At AIA we’ve started an exciting movement to create a healthier, more sustainable future for everyone.
It’s about finding new ways to not only better people's lives, but to better the communities and environments we live in. Encompassing our ambition of helping a billion people live Healthier, Longer, Better Lives by 2030.
And to get there, we need ambitious people who believe in playing an important part in shaping that future. People seeking unmatched career and personal growth opportunities, who are driven to work with, and learn from some of the most inspiring and supportive leaders in the business.
Sound like you? Then read on.
JOB DESCRIPTION SUMMARY
This position is responsible for providing consultation and professional advice on key technology and information security risk matters relating to the abovementioned geographical responsibilities, thereby adding value to building a strong information security risk culture centred on people, processes and technology. The role will also coordinate regular governance review engagements and being involved in technology-related audit engagements for the abovementioned geographical locations. The role requires professional judgment and assessments on material to be provided by the various process and control owners for the audits.
WHAT YOU’LL BE DOING
Risk Assessments, Audit and Regulatory Management
- Facilitate and drive Technology related audit engagements with statutory auditor and regulator, following up with relevant parties to ensure all issues identified are remediated
- Facilitate and drive annual IT risk and control self-assessment exercises according to MAS regulatory notices/guidelines, internal enterprise IT policies, and standards
- Coordinate independent reviews of the entities’ compliance against various information security and technology risk regulations such as MAS TRM Guidelines, MAS 132 Notice on Cyber Hygiene and MAS 127 Notice on TRM for AIA Singapore, as well as Brunei technology risk regulations for AIA Brunei.
- Support in the divisions’ risk and controls assessment exercises, as well as quarterly internal controls for financial reporting controls assessments
- Support the assurance initiatives under the First Line of Defense to uplift the technology and cyber controls landscape for the Company
Information Security & Technology Risk Metrics
- Support the alignment of various information security and technology risk metrics for management reporting and escalation – this includes reporting/escalation of outstanding or overdue action required from penetration tests, vulnerability assessments, security incidents, policy/standards deviations, third party security assessments, etc.
- Review and assess collated metrics and material for consistency checks and trends
Policy, Standards and Exception Management
- Communicate material changes to internal policies/standards to stakeholders Facilitate risk evaluations and exception handling to deviations from the policies, standards and regulatory requirements
Risk & Compliance Initiatives
- Assist in enterprise-wide risk and compliance coordination for Technology division, where applicable
WHAT WE ARE LOOKING FOR
- Bachelor’s Degree in one of the following or related disciplines (Computer Science, Computer Engineering, Information Security, Information Systems)
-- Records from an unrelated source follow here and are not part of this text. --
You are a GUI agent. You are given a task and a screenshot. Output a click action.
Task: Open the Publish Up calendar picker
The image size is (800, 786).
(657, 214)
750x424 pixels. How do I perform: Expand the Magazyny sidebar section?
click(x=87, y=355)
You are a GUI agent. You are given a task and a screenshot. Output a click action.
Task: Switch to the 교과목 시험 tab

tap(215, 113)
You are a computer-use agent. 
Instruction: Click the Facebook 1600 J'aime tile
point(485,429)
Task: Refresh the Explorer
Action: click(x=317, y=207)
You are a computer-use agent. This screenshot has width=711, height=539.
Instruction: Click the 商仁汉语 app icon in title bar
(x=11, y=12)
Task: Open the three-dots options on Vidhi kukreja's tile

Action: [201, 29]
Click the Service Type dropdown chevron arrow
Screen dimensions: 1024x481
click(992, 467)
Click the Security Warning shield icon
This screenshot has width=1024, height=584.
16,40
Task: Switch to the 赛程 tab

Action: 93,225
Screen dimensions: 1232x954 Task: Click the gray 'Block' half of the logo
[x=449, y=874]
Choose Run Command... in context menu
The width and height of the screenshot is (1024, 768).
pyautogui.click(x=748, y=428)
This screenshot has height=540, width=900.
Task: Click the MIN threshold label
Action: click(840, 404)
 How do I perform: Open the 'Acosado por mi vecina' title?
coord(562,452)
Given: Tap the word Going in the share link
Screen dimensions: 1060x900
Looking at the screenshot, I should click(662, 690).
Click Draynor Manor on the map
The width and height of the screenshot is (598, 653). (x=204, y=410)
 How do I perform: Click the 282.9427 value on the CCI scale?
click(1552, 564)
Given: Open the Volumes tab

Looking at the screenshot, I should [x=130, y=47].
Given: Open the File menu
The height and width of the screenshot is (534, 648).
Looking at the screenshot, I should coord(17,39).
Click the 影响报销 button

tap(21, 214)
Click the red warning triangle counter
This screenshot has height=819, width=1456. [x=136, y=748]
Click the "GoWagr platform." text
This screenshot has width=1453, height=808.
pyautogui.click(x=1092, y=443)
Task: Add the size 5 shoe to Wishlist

- 5-10 years of relevant work experience, including at least 3 years of experience in IT audit, risk management, compliance and/or governance roles, with particular expertise and knowledge of governance reporting of technology risk issues and cybersecurity
- Work experience in financial industry, big tech firms or established auditing firms will be considered favorably
Build a career with us as we help our customers and the community live Healthier, Longer, Better Lives.
You must provide all requested information, including Personal Data, to be considered for this career opportunity. Failure to provide such information may influence the processing and outcome of your application. You are responsible for ensuring that the information you submit is accurate and up-to-date.